The death of Charlie Watts, the drummer with the Rolling Stones, this week affected me more than I thought it would.
It’s not that Watts was a powerful presence. The drummer, a man more comfortable with jazz than rock and roll, was the yin to Jagger’s charismatic yang, a quiet bloke who always seemed like he would be happier listening to his 45s at home than touring with roadies. Perhaps that’s why his death affected me; that and the fact that the Stones always seemed so invincible, like they could live for ever.
Still, Charlie slipped away quietly at the age of 80 with little fuss. His death made me think of the one time I met him, at a reception in a big house somewhere in the heart of North Devon.
I was a wet-behind-the-ears reporter who had just received the Siberia posting. After a less than stellar debut in Plymouth they sent me away to Barnstaple to quietly disappear into obscurity down country lanes and up and over towering sea cliffs.
On the wet night I arrived in Barnstaple and felt the sting of approaching snow in the air before I surveyed my miserable bedsit which required coins to keep the lights on, I never thought I would find myself in the same room as Charlie Watts.
However, in keeping with the great man’s desire to shun the limelight, Watts bought a property in the heart of Devon, a remote place down lanes full of manure that holidaymakers seldom found. I can’t even recall the reason for the reception but another famous resident of middle-of-nowhere Devon was standing in the room holding court, the late poet laureate Ted Hughes. I recall then the strength of his presence. Hughes was a towering figure, with something of a bad boy Byronic reputation who marched across the hills leaving a trail of female suicides in his wake.
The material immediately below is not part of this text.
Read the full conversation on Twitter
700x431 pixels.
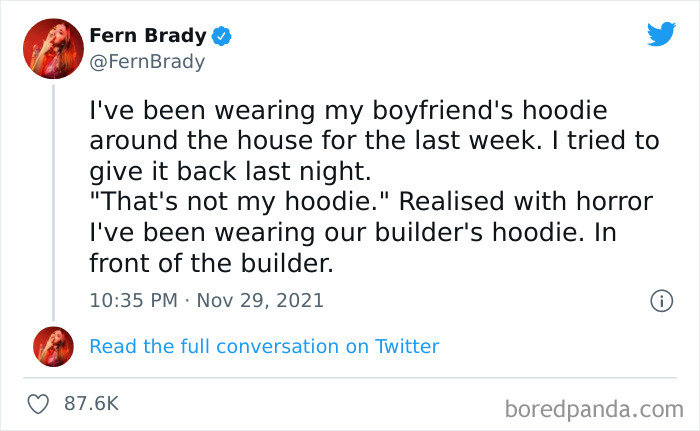(x=264, y=346)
Charlie couldn’t have been more different. He eschewed many of the rock and roll stereotypes of his fellow Stones that gave the band an edge the Beatles lacked, although the reality was more nuanced. In interviews, he talks a lot about the technical aspects of drumming and, of course, his love of jazz. Charlie sounds like an instructor at a technical college as he explains the intricate machinery of the drums. He talks about touring with the band like it’s a chore he can take or leave. It makes him oddly endearing.
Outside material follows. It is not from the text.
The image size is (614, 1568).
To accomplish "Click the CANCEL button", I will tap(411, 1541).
Charlie’s death wasn’t the only thing that made me recall my time in North Devon. I thought of J, a photographer who may or may not have been with me at that reception. The North Devon bureau had two reporters - Mark, who was affectionately known as The Rock of Barnstable for occupying that remote bureau for at least eight years, and his raw trainee. We used a photographic agency that Mark, not so affectionately, referred to as The Dolts. We could routinely rely on the agency to fail to show up at assignments or to take a picture that had nothing to do with the story. J was from the Braunton Beach surfer crowd. He had an eye for a good picture but could be hit-and-miss. In the days before cellphones, the disconnect between reporter and photographer was a wide as the panoramic beaches of the North Devon coast.
Years, later J is a successful photographer in L.A. In the same week as Charlie Watts died a curious story hit the newsfeed. Spenser Elden, the naked underwater baby on the iconic cover of Nirvana’s 1991 album “Nevermind” filed a lawsuit against the band claiming the famous artwork was child pornography. J recreated the famous underwater shot with Elden on the 25th anniversary of Nervermind in 2016. Thankfully, Elden wore shorts on this occasion.
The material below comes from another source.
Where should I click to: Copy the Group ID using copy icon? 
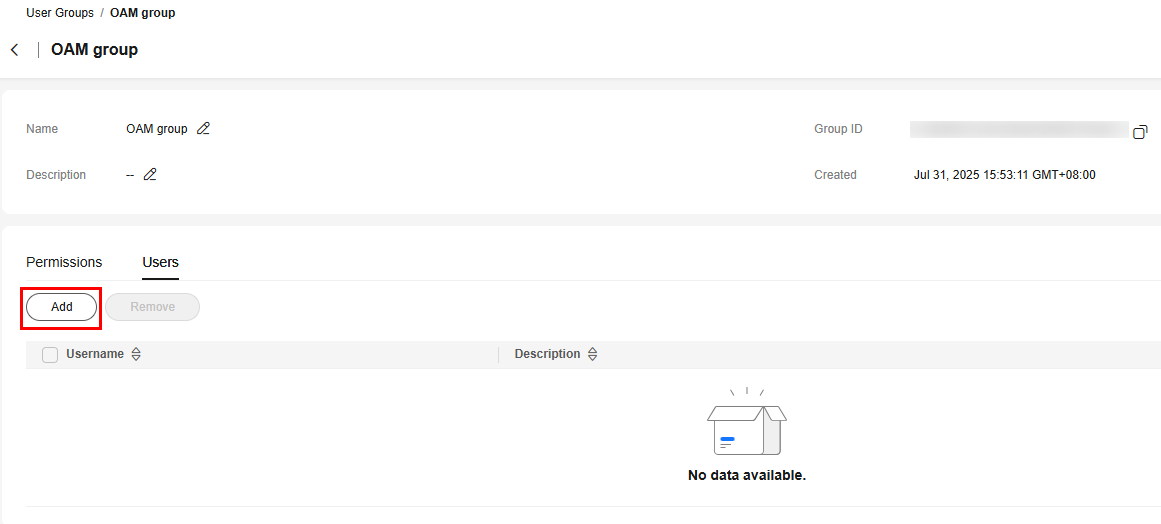[x=1140, y=132]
The two events made me think of how all roads led back to an obscure part of rural Devon in the early 1990s. I missed it too, the subtle seasons, the fragrance on the air that heralds spring down those winding lanes, the long empty sands, and the russet colors that crept up on the moors with fall. Ted Hughes died of cancer. He never made it out of the 1990s. Mark died of cancer too. Charlie had, to use cricket parlance, a good inning. This amazing footage of Sympathy for the Devil from 1968 showcases Watts’ quiet genius, as well as a cameo of John Lennon and Yoko Ono in the audience.
It sometimes feels like we lose the brilliance and plod on with our mediocre selves. The Spenser Eldens and the Yoko Onos survive. Those of us who try our hands at things, fail, and move on.
It can leave what Henry Wadsworth Longfellow described as a feeling of sadness and longing that is “not akin to pain, and resembles sorrow only as the mist resembles rain.”
I can barely remember what I spoke to Charlie about but I recall it was an obscure planning application near his home. I recall nervously asking the great man for a comment and his matter-of fact-response. “No, thank you.